I’ve been meaning to post on this for a while. Last week, I read about Naomi Wolf making one of the only real arguments I’ve seen against porn, essentially saying that men will lose interest in real women when confronted with silicon perfection.
The young women who talk to me on campuses about the effect of pornography on their intimate lives speak of feeling that they can never measure up, that they can never ask for what they want; and that if they do not offer what porn offers, they cannot expect to hold a guy. The young men talk about what it is like to grow up learning about sex from porn, and how it is not helpful to them in trying to figure out how to be with a real woman. Mostly, when I ask about loneliness, a deep, sad silence descends on audiences of young men and young women alike. They know they are lonely together, even when conjoined, and that this imagery is a big part of that loneliness. What they don’t know is how to get out, how to find each other again erotically, face-to-face.

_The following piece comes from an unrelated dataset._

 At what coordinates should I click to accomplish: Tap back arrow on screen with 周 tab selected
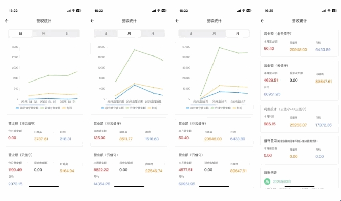[92, 21]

So Dworkin was right that pornography is compulsive, but she was wrong in thinking it would make men more rapacious. A whole generation of men are less able to connect erotically to women—and ultimately less libidinous.
I have to disagree here.
To be honest, this sounds like a lot of whining. Men complaining they don’t know about real sex; women complaining men want too much crazy sex. We’ve raised a generation of whiners who are far too concerned that they’re not going to live up to what they imagine someone else’s expectations are. I haven’t noticed a drop in campus sex. Just have some God-damned sex. You’ll be fine. Trust me.
Everyone goes into sex with very little knowledge, no matter how much they’ve read or watched. Half the fun is learning what your partner likes (and what you like). Quit fucking whining, drunk some fucking wine and do some fucking fucking.
Most of the women in pornography are neither interesting nor that hot. As the poster says, “I’d much rather get jiggy with Naomi Wolf than any porn starlet. How can a woman who writes like this not be incredible in bed?” I’ve consumed my share of porn and have yet to encounter any starlet who was even a fraction as exciting as my least-exciting girlfriend.
Porn is, by its nature — for the moment, at least — passive. Half the pleasure of sex comes from pleasing someone else and no matter how much you rub the screen, your computer is not going to enjoy it.
Porn is clean and antiseptic. Most people prefer the mess of reality.
Does Wolf really think that men want their women to act like the girls in porn? To the extent that porn has made oral sex more acceptable, it’s a good thing. But I can’t think many men are really demanding “the lesbian scene, the ejaculate-in-the-face scene”, as Wolf claims. What people like to watch and what people like to do are often two entirely different things.
I know a few women who’ve been around and have encountered men who expect them to act like porn stars. They’re rare. Most men are perfectly happy with ordinary sex, including those who consume massive volumes of porn.
The huge movement in porn is toward “reality”. Amateurs, natural women and girls running their own websites are the thing. Men are tired of silicon-enhanced “beauties” and miss the kind of women who used to appear in Playboy — real women with curves and hips and pretty faces.
I do agree with Wolf that men and women have some trouble relating to each other. That’s not exactly new nor is it the result of porn. I didn’t have any porn when I was in college (the feminists would have burned my dorm down) but had trouble relating to women. Hell, I still do. But I’m just married so it’s less of a concern.
I don’t see why porn giving men unrealistic images of sex is any different than romantic comedies giving women unrealistic images of romance. Or Friends giving people unrealistic images of life in New York. Entertainment isn’t reality and hasn’t been since Homer gave people unrealistic impressions of war in The Iliad.